▶ Required task
Copy every line of text in the records below without any changes, leaving the pictures out of your answer.

──────

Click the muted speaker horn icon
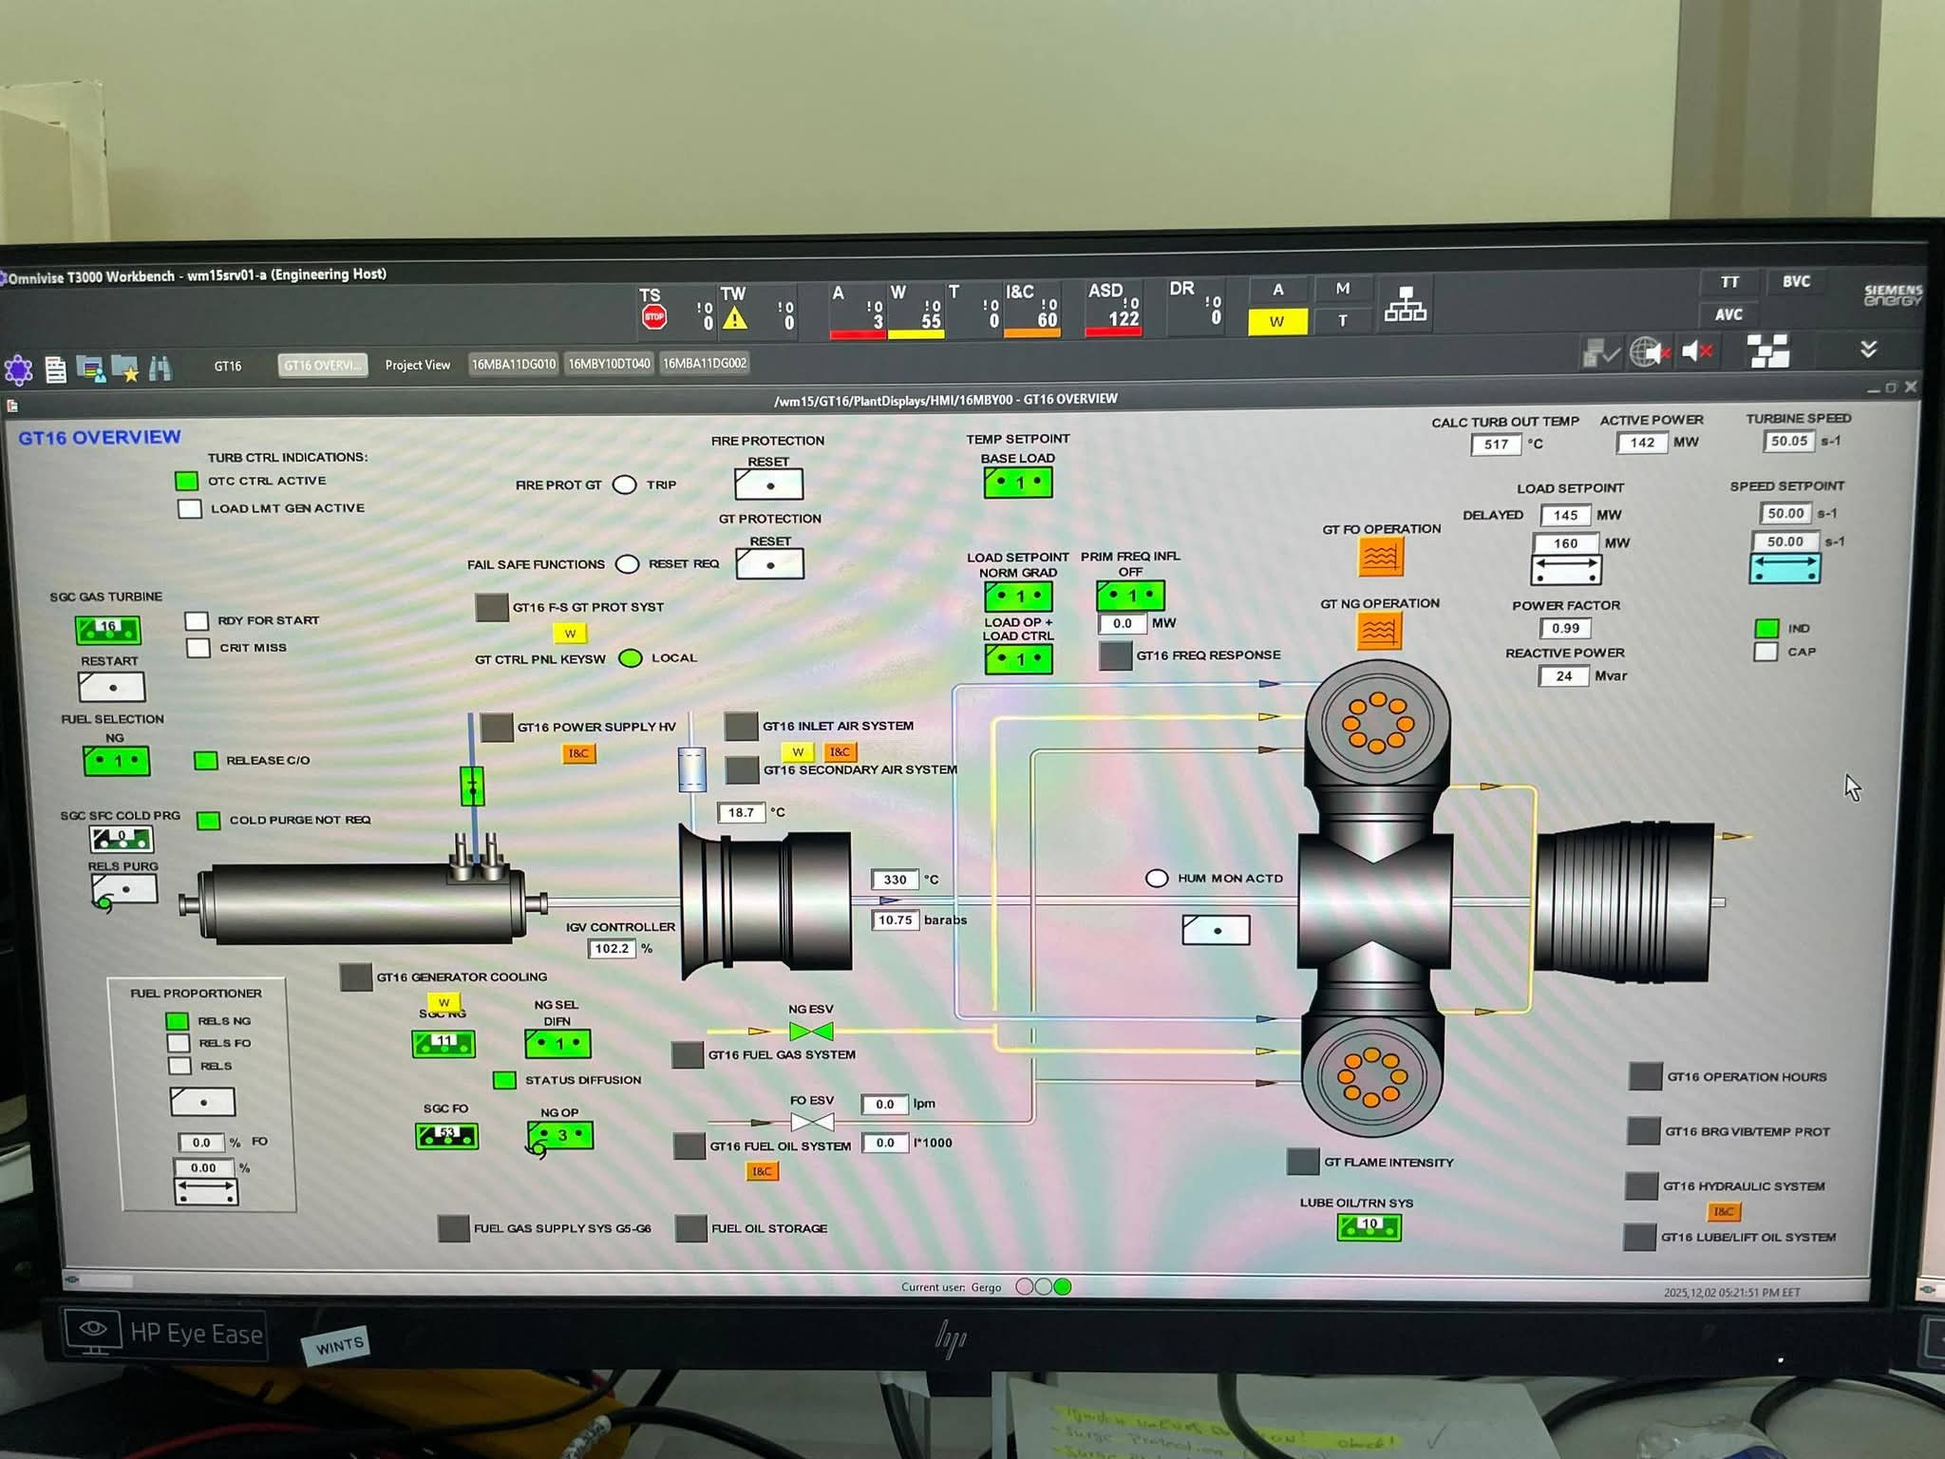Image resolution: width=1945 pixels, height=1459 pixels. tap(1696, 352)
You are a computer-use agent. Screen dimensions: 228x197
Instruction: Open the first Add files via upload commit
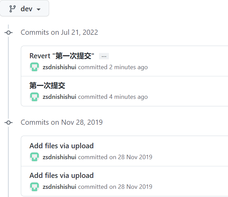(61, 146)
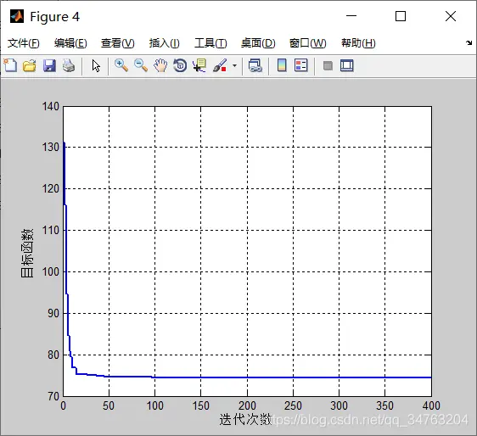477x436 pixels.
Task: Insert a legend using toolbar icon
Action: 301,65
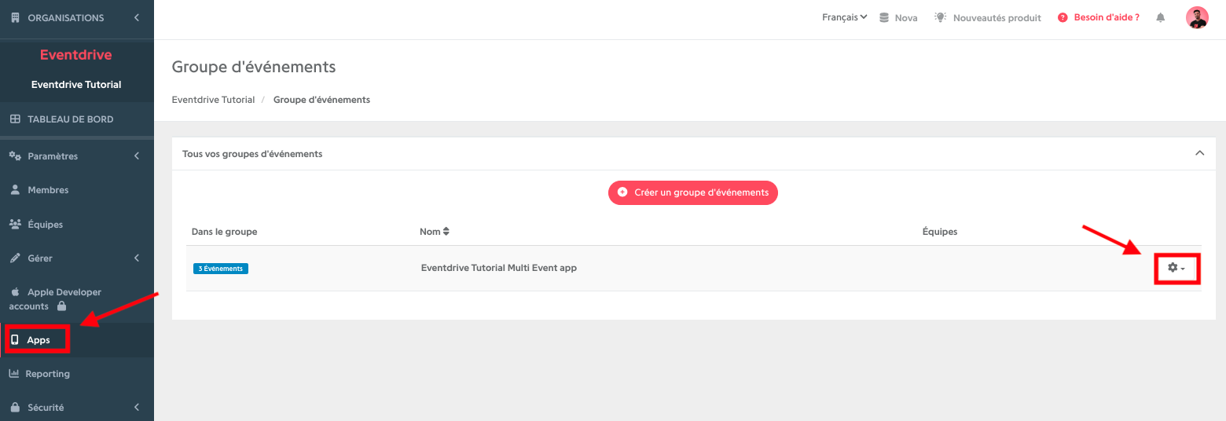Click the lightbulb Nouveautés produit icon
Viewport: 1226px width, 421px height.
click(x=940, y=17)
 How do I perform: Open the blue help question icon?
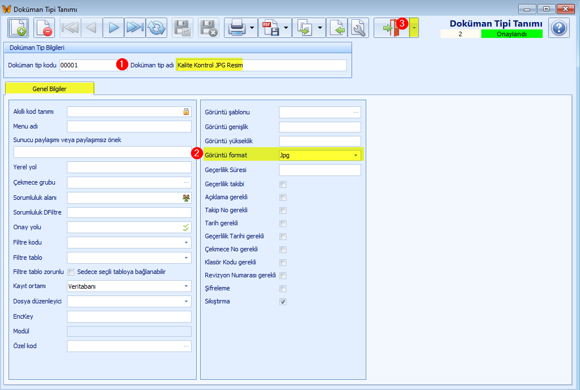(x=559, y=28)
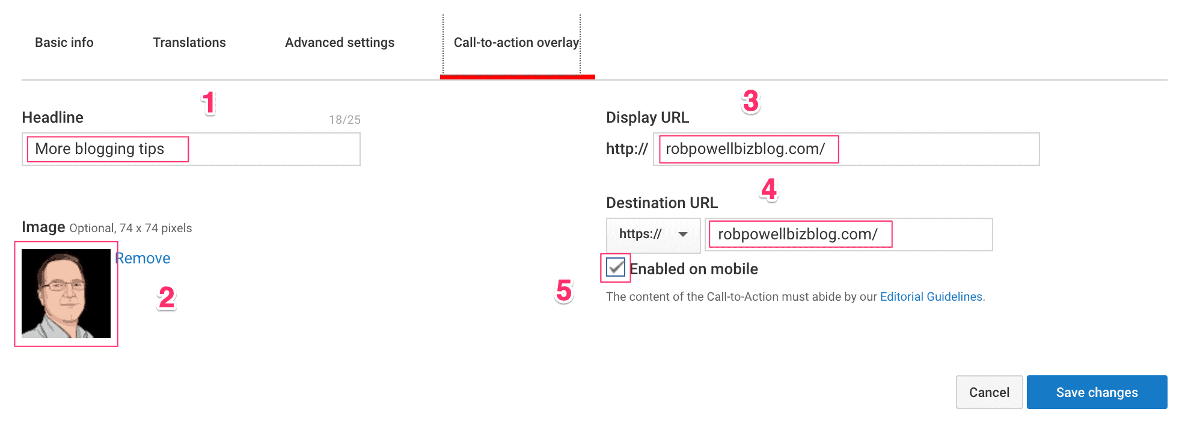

──────

▶ Expected output
Click the muted speaker horn icon
Image resolution: width=1945 pixels, height=1459 pixels. tap(1696, 352)
You are a computer-use agent. Screen dimensions: 228x197
Instruction: Open the first Add files via upload commit
(61, 146)
477x436 pixels.
Task: Insert a legend using toolbar icon
Action: 301,65
Click the lightbulb Nouveautés produit icon
Viewport: 1226px width, 421px height.
click(x=940, y=17)
 How do I perform: Open the blue help question icon?
(x=559, y=28)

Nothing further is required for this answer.